Output, word for word, the line that contains "You are a GUI" and all lines after it in the records below, omitting pictures.

—————

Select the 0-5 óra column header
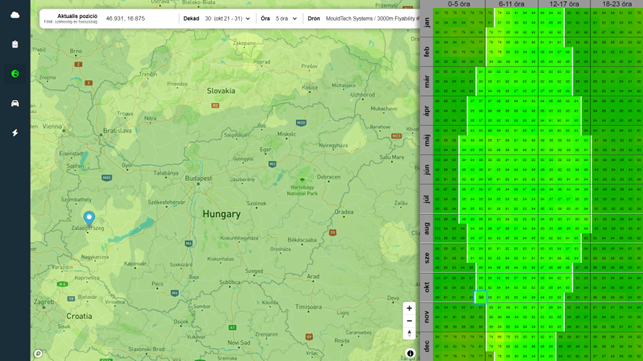This screenshot has height=361, width=643. [x=459, y=4]
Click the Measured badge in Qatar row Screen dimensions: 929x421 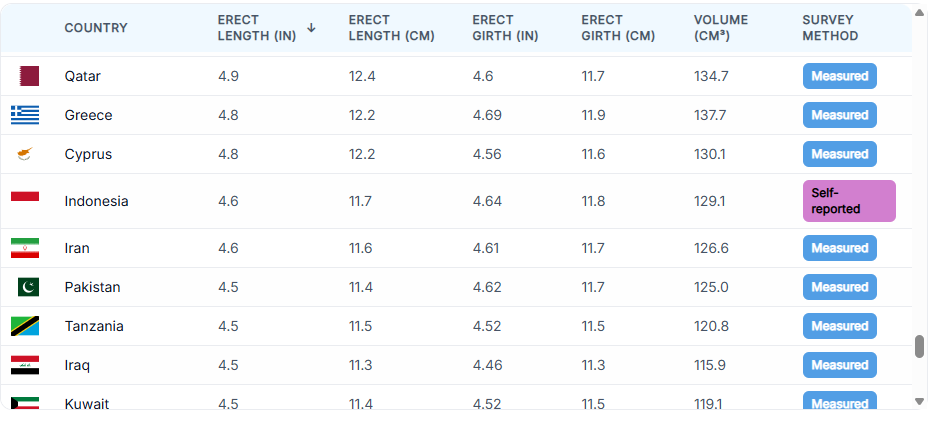coord(839,76)
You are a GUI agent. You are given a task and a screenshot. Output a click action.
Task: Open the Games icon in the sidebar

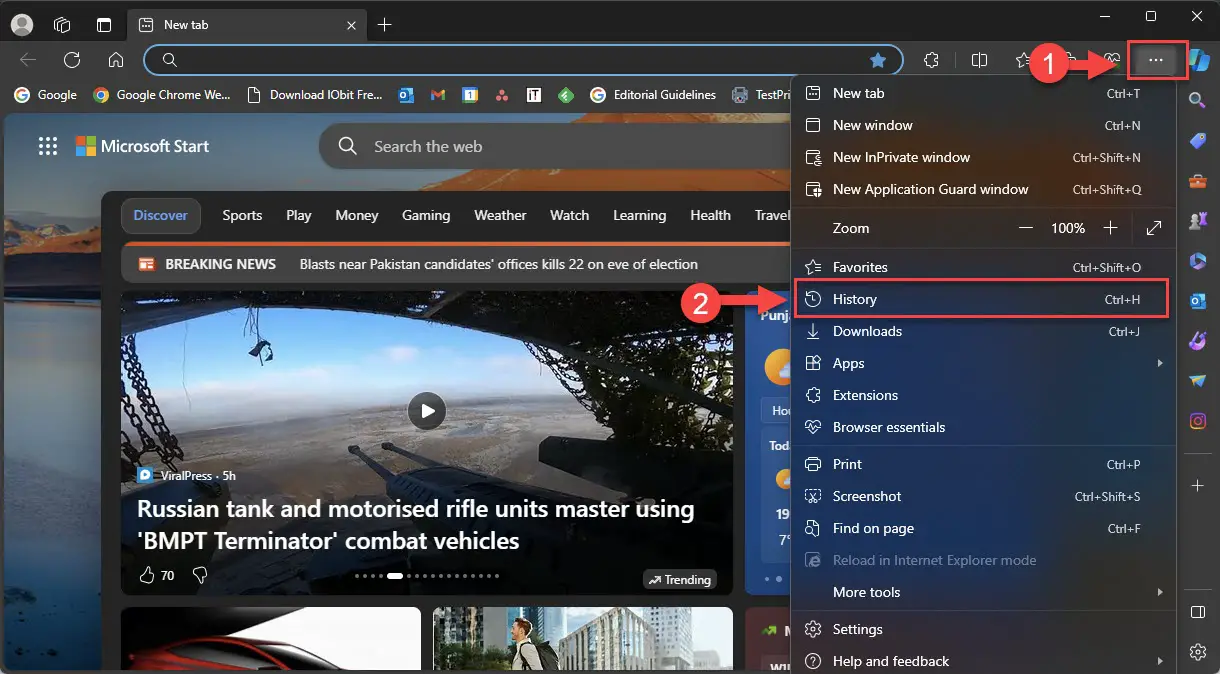coord(1198,220)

—————

■ **Output**
You are a GUI agent. You are given a task and a screenshot. Output a click action.
Task: Open the Games icon in the sidebar

coord(1198,220)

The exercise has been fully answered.